CUSTOMER SEGMENTATION
The segment of customers Instagram looked to target is mobile phone owners, who might not be the most tech friendly. They looked at people who wanted to share experience and photos, yet didn’t have the means to take professional photos or have access to a camera.


VALUE PROPOSITION
The value that this aimed to provide is a community to share polished mobile photos with those around you, in a quick and accessible way. They were providing a service and platform to mobile phone owners to polish their photos and share, interact, and engage with those around them.

CUSTOMER DISCOVERY
After the pivot to a more user friendly model, the founders went and talked again to their segment. They found users engaged, and excited by the idea. The problem was one that resonated much more with a much broader scope of people.
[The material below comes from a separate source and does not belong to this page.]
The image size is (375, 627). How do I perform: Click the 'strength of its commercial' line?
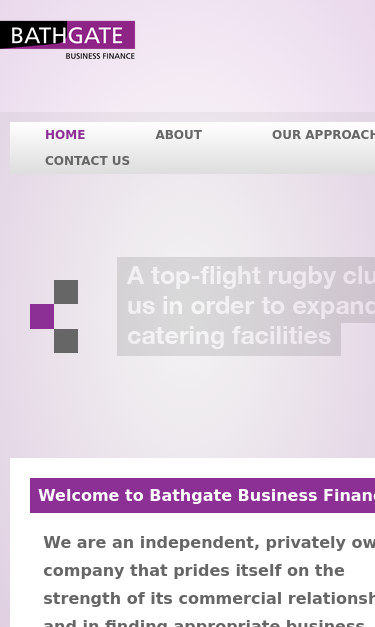pyautogui.click(x=209, y=599)
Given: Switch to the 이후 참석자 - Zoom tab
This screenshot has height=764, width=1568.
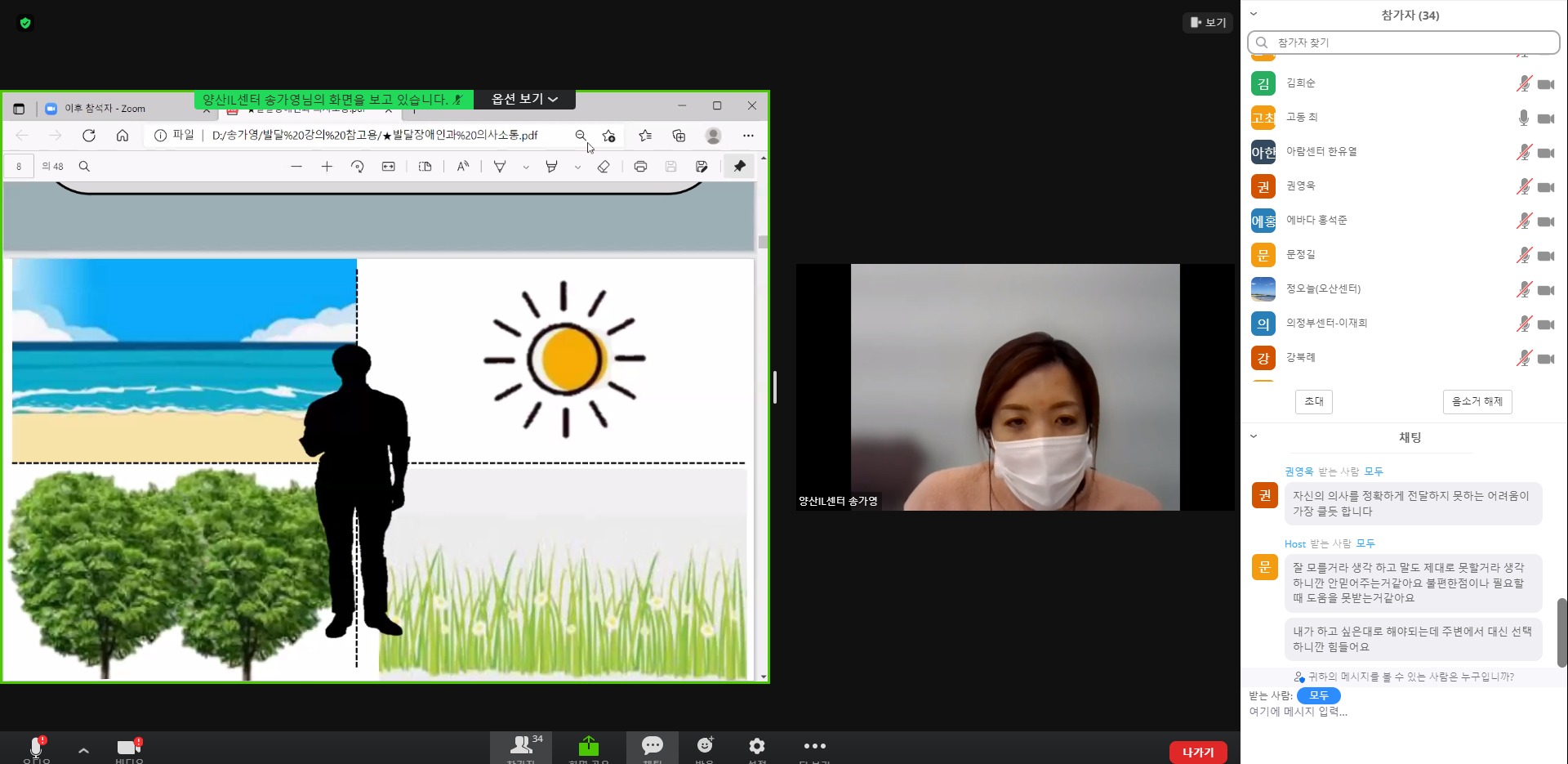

As mobile phones were mainstreaming it was something that large masses of people related to as a problem, which made them very responsive to the idea of it.

OVERALL TAKEAWAYS

Kevin Systrom's journey to founding Instagram has not been an easy or linear one. He learned the hard way that a startup is not a path but a maze. Gearing from a very specific and overly complicated idea and platform like Burbn, and simplifying it to a larger and more accessible cohort is not an easy choice for a founder. This isn't easy because it takes a lot to admit your vision wasn't working and that to make it work you need to change it. However by taking the feedback and pivoting it, he created what is the worlds largest sharing platform for images and video. Now looking back Instagram was a huge hole in the mobile market that many didn't believe had demand, yet through his previous MVP's Systrom knew there was demand and took it. The takeaway from this is largely that just because you vision doesn't work in the way you thought, it doesn't mean there isn't opportunity. Being flexible to feedback is a startups best weapon to success.